We can show that the coefficients \(a\) and \(b\) can be estimated by

\[\hat a = \frac{\textrm{cov}(z^{(1)},z^{(2)})}{\textrm{var}(z^{(1)})}\]

and \(b\) by

\[\hat b = \bar{z}^{(2)}-\hat a\bar{z}^{(1)}\]

Multiple linear regression

When we have several variables \(x^{(1)},\dots,x^{(p)}\) to explain an interest variable \(y\) we can also use a linear regression

\[y=\sum_{j=1}^p \beta_j x^{(j)} + \beta_0 + R\]

Note that for convenience, we will rewrite the relation

\[y=\sum_{j=0}^p \beta_j x^{(j)}+R\]

where the variable \(x^{(0)}\) is equal to \(1\).

Last, we can rewrite more compactly

\[y = \beta^T X +R\]

where \[\beta = \left[\begin{array}{c}\beta_0 \\ \vdots \\ \beta_p\end{array}\right]\]

and \(X\) is the table with all the observations.
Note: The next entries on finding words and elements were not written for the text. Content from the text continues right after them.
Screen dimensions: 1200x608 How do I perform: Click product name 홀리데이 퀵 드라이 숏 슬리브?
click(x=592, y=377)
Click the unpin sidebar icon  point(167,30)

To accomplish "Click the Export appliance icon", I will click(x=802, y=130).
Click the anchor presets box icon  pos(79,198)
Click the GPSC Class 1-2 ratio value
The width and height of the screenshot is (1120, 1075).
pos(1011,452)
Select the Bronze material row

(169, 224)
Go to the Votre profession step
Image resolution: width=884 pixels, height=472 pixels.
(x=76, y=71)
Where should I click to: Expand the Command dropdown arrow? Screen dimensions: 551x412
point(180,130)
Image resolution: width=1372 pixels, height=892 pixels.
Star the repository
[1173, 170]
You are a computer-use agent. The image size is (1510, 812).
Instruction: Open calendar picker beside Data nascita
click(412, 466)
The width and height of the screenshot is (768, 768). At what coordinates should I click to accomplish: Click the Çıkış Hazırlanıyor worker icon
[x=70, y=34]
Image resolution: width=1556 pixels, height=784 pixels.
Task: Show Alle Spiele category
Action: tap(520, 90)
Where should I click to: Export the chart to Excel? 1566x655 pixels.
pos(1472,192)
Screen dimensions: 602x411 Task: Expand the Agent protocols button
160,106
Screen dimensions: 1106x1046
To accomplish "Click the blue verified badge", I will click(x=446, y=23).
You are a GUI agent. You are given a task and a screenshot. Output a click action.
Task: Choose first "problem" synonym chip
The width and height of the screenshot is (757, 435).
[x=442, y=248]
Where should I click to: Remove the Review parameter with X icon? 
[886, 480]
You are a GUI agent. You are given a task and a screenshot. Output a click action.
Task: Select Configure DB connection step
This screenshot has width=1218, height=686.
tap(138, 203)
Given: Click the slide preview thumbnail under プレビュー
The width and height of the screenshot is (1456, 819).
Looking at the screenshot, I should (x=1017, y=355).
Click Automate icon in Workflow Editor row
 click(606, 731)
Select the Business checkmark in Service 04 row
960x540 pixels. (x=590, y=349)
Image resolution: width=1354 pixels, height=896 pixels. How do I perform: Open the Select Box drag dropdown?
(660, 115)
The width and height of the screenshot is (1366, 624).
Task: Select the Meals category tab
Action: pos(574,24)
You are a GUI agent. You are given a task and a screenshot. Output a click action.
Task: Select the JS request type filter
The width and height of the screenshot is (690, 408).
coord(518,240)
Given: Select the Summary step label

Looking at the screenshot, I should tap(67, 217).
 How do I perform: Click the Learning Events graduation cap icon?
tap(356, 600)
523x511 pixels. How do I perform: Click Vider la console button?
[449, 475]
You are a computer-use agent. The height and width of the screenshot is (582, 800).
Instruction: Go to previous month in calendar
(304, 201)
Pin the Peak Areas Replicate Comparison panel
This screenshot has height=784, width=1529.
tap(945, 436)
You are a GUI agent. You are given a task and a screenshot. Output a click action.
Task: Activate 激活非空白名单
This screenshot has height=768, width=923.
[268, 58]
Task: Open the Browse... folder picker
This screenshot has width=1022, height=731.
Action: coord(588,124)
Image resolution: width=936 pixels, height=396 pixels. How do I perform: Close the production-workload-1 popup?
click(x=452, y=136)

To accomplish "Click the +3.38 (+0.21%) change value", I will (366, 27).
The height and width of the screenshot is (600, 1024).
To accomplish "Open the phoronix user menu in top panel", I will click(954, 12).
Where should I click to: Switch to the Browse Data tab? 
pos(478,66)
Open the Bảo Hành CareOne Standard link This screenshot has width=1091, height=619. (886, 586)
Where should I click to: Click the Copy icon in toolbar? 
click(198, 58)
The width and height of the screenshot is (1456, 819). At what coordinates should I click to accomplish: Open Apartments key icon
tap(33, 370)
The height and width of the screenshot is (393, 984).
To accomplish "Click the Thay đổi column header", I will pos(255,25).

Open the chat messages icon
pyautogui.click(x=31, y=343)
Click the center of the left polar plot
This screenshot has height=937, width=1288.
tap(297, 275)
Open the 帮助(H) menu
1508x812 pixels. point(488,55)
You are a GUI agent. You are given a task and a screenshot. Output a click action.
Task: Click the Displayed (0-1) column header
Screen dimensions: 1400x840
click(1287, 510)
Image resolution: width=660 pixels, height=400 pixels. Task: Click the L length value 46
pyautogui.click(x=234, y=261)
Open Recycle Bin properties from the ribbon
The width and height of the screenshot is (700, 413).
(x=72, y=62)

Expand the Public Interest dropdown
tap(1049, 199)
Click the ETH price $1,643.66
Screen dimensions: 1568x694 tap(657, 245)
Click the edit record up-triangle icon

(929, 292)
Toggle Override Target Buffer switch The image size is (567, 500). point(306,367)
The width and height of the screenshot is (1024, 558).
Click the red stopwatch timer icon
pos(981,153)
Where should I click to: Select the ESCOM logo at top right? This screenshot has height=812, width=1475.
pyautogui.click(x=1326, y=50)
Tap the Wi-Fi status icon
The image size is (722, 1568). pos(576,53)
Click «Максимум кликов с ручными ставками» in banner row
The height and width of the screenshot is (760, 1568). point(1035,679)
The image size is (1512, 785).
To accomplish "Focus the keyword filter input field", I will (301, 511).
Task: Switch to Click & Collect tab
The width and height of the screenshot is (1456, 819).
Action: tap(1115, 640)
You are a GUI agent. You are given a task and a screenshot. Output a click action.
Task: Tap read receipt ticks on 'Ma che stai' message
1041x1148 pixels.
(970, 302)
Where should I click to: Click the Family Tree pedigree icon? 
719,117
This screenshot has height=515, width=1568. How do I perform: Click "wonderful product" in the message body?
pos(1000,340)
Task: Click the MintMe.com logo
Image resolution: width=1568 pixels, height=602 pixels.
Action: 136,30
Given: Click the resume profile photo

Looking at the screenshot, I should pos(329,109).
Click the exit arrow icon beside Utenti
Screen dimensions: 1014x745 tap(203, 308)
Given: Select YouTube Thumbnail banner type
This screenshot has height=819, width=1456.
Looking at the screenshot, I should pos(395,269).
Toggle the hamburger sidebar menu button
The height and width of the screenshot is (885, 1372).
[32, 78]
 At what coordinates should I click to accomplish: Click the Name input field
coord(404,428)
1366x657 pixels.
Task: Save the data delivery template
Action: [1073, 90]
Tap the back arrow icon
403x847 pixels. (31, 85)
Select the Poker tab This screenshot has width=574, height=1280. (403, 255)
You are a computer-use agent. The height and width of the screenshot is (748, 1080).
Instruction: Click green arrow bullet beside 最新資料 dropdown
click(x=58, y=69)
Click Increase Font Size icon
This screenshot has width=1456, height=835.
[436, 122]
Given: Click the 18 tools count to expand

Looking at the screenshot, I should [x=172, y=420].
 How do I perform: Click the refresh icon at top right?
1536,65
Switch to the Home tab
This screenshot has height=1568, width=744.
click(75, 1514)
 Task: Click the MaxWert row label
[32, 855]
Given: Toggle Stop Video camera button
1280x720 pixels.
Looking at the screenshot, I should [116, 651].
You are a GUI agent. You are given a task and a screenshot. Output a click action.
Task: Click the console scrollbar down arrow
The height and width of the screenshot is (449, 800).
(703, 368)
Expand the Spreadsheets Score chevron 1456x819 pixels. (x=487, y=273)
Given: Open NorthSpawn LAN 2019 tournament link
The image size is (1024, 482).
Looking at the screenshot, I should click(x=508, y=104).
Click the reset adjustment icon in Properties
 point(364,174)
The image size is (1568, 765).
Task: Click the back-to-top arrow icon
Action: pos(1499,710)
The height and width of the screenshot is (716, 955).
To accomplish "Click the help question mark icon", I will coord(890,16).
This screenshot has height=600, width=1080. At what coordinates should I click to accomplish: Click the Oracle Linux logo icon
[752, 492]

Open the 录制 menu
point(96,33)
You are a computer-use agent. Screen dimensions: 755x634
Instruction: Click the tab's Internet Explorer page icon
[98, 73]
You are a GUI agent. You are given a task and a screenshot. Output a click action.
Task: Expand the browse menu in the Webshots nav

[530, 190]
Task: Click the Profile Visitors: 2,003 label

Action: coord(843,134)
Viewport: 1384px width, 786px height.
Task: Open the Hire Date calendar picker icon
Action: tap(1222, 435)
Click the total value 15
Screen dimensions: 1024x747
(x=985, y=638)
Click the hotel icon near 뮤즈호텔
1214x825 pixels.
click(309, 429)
The first column contains \(1\)'s and then each column is a variable \[X = \left[\begin{array}{cccc} 1 & x^{(1)} & \dots & x^{(p)}\end{array}\right]\]

As in the simple linear regression case, we will try to minimize

\[||R||^2=||y-\beta^TX||^2\]

We can show that

\[\hat\beta = (X^TX)^{-1}X^Ty\]

Regression

To represent the two variables, we can perform a 2d histogram.

Then we could look at the histogram of \(z_2\) for a given class of \(z_1\).

For instance, if we consider the 3rd class, \(z_1\in[1.14,1.67]\) :

It shows the conditional distribution of \(z_2\) knowing that \(z_1\in[1.14,1.67]\).

Conditional mean (or regression)

In the same spirit, we can consider the conditional mean (mean of \(z_2\) for different class of \(z_1\)).

It is named conditional mean (or regression).